I have hardly ever mentioned Tony Blair specifically by name, if at all. This is something of a surprise; he is, after all, the architect of almost everything that is presently wrong with Britain, England, the Labour Party and ‘the centre ground’.
However, his appearance yesterday at the Chilcot Enquiry into the catastrophic, morally wrong and unjustifiable war in Iraq was fascinating. Not only because he almost avoided all the headlines courtesy of Alan Johnson’s resignation and then Andy Coulson’s resignation, but because in one short statement, he was so incredibly lucid in his beliefs around the concepts of the nation state.
‘I can understand a right-wing Tory opposed to ‘nation-building’ being opposed to it on grounds it hasn’t any direct bearing on our national interest. But in fact a political philosophy that does care about other nations – e.g. Kosovo, Afghanistan, Sierra Leone – and is prepared to change regimes on the merits, should be gung-ho on Saddam.”
This kind of statement is truly masterful, and a vivid depiction of how Blair manipulated language and entire political divisions in order to assert the moral rectitude only of himself and those who directly agree with him. The quote – a mere two sentences long – requires a good deal of analysis to ascertain what he has said and why he said it.
Firstly, those who know of Blair’s waffle in the long term know he only deploys the term ‘right-wing Tory’ in an almost perjorative manner. Here, he uses it as a sweeping metaphor for all those opposed to Blair’s morally correct weltanschauung. This is not to say that Blair is wrong, he is actually correct: a true right-wing Tory could never have conscionably supported the war in Iraq because it is needless meddling in, and would obviously result in, the deliberate demolition of an extant sovereign nation state. And as he rightly states, a true right-wing Tory could never support regime-change in a sovereign state that could not possibly have produced a direct threat to Britain or Britain’s interest. Enoch Powell was precisely correct in his observations, and was predictably prescient, in 1990 during the Gulf War:
The world is full of evil men engaged in doing evil things. That does not make us policemen to round them up nor judges to find them guilty and to sentence them. What is so special about the ruler of Iraq that we suddenly discover that we are to be his jailers and his judges? … we as a nation have no interest in the existence or non-existence of Kuwait or, for that matter, Saudi Arabia as an independent state… I sometimes wonder if, when we shed our power, we omitted to shed our arrogance.

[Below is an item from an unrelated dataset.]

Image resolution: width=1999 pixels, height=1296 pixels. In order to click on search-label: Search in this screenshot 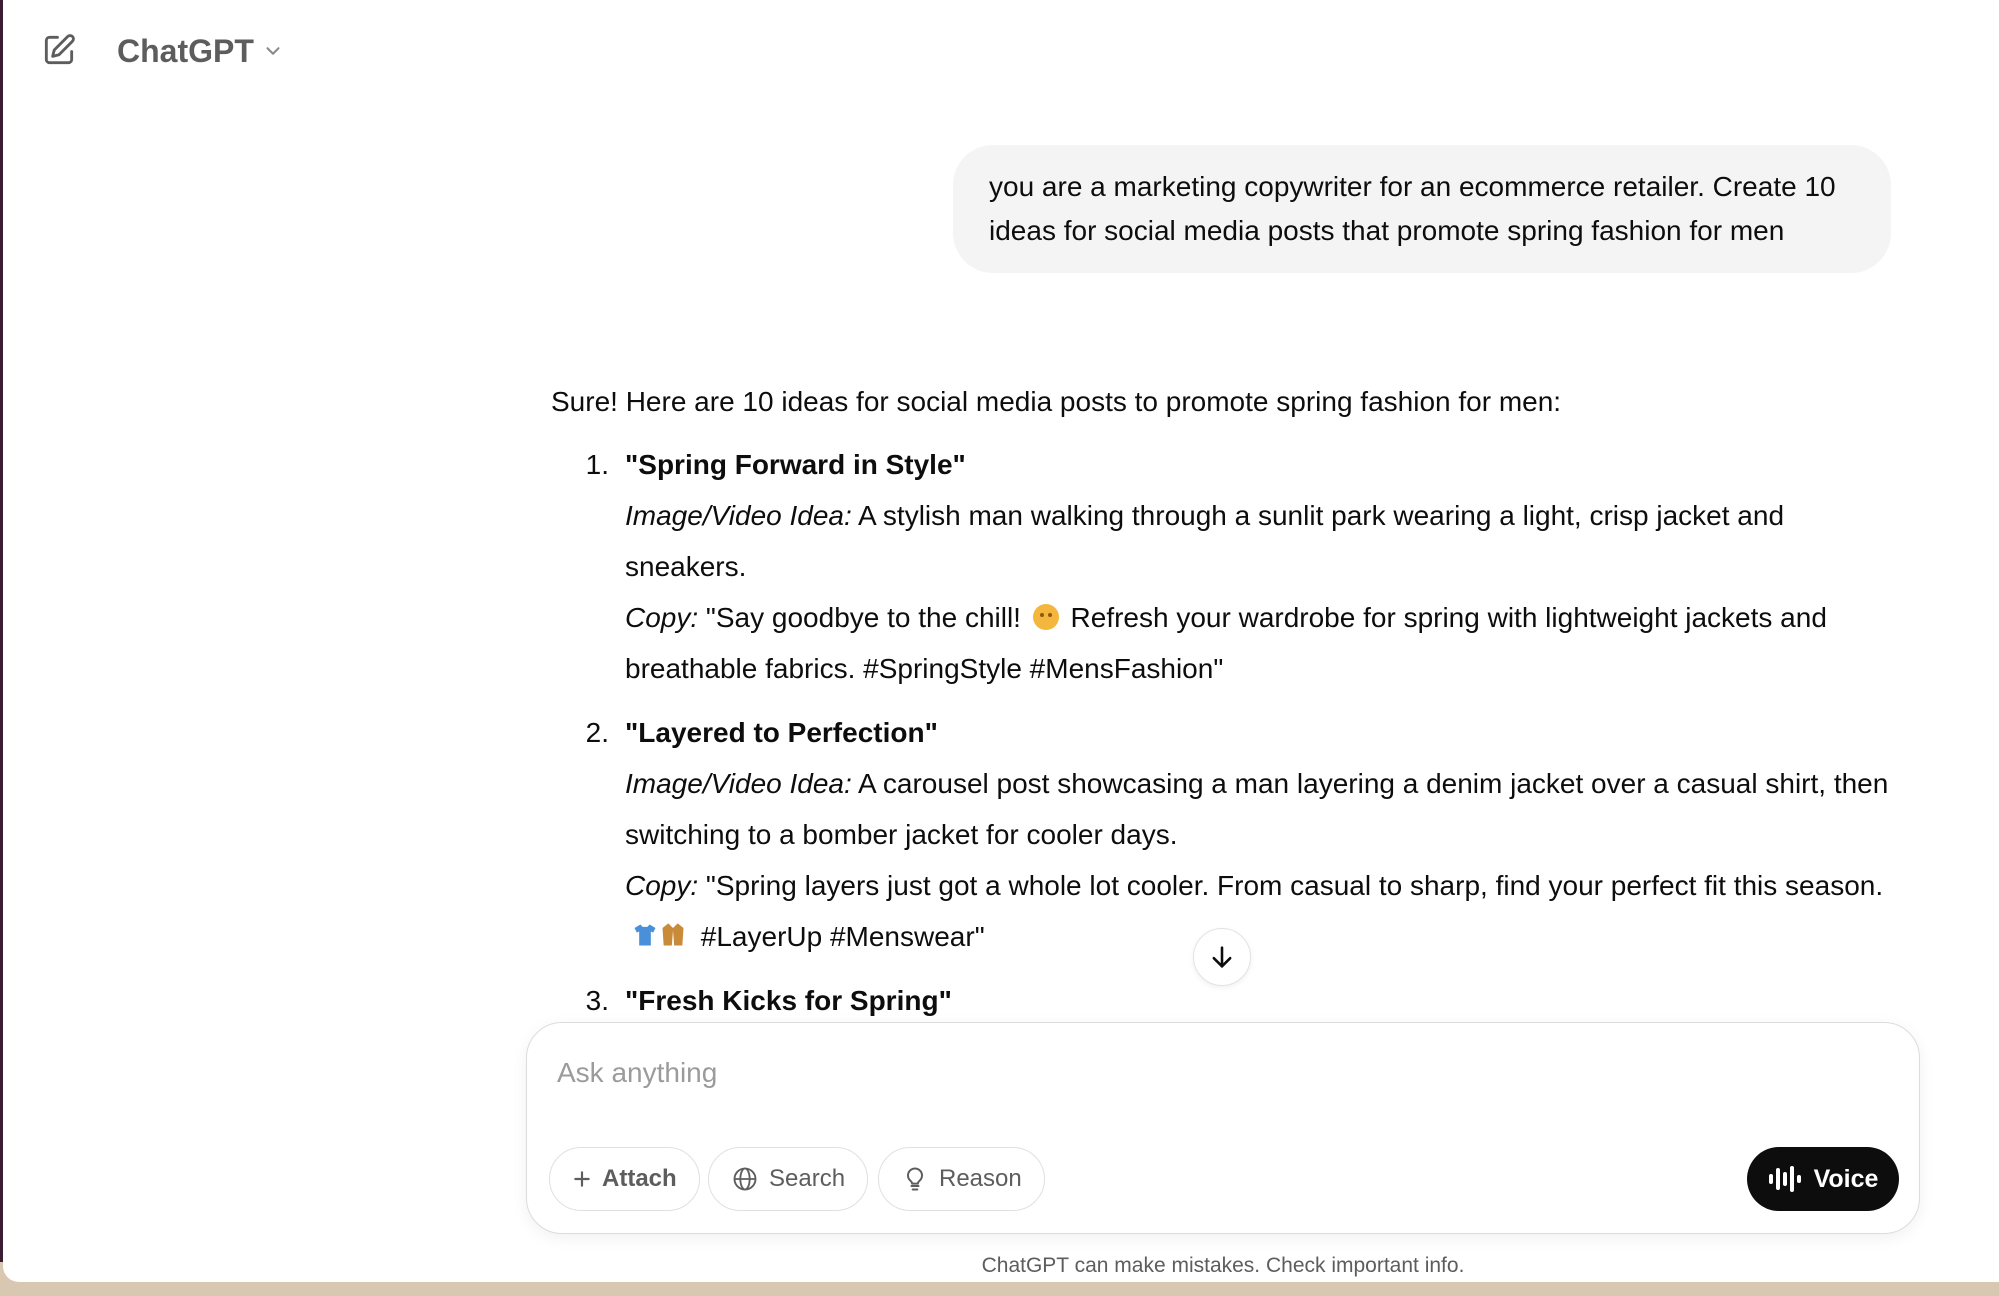, I will do `click(808, 1178)`.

The Sunday Correspondent (21 October, 1990)
But where Blair ‘drops a clanger’, as it were, is in his laughable statement about ‘nation building’. This is precisely the same man who caused Britain to fall apart and become a piecemeal collection of nations under the tyranny of unequal, illogical and undemocratic devolution. Who surrendered England to the EU’s regionalised idiocy. Who ceded only those powers to Britain’s constituent nations that did not undermine his party’s control over what remained of the British nation. Here, Blair has blithely glossed over one of his most destructive and shameful failures.

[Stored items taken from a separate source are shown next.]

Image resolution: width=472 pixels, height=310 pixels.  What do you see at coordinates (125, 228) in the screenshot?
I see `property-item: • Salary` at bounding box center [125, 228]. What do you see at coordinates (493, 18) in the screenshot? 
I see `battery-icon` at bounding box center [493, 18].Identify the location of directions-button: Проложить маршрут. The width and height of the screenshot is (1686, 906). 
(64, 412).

Predictably, the second sentence in his answer is equally foolish. He appears to suggest that the only political philosophy that ‘cares’ about other nations is one of armed intervention, intended to deliberately impose upon a nation a system of Governance that has always been alien to that nation. See Afghanistan. See a still largely unrecognised Kosovo; I do not call the foundation of what is internationally regarded as a ‘disputed territory’ to be sufficient evidence of a ‘caring’ foreign policy.
The paradox, dear reader, is this: Blair remains entirely unchanged. His suits, his self-excluding blame, his weasel words and his bare-faced deceit. But all around him, everything he has touched with his malign influence has been unalterably damaged, in some ways, irreparably.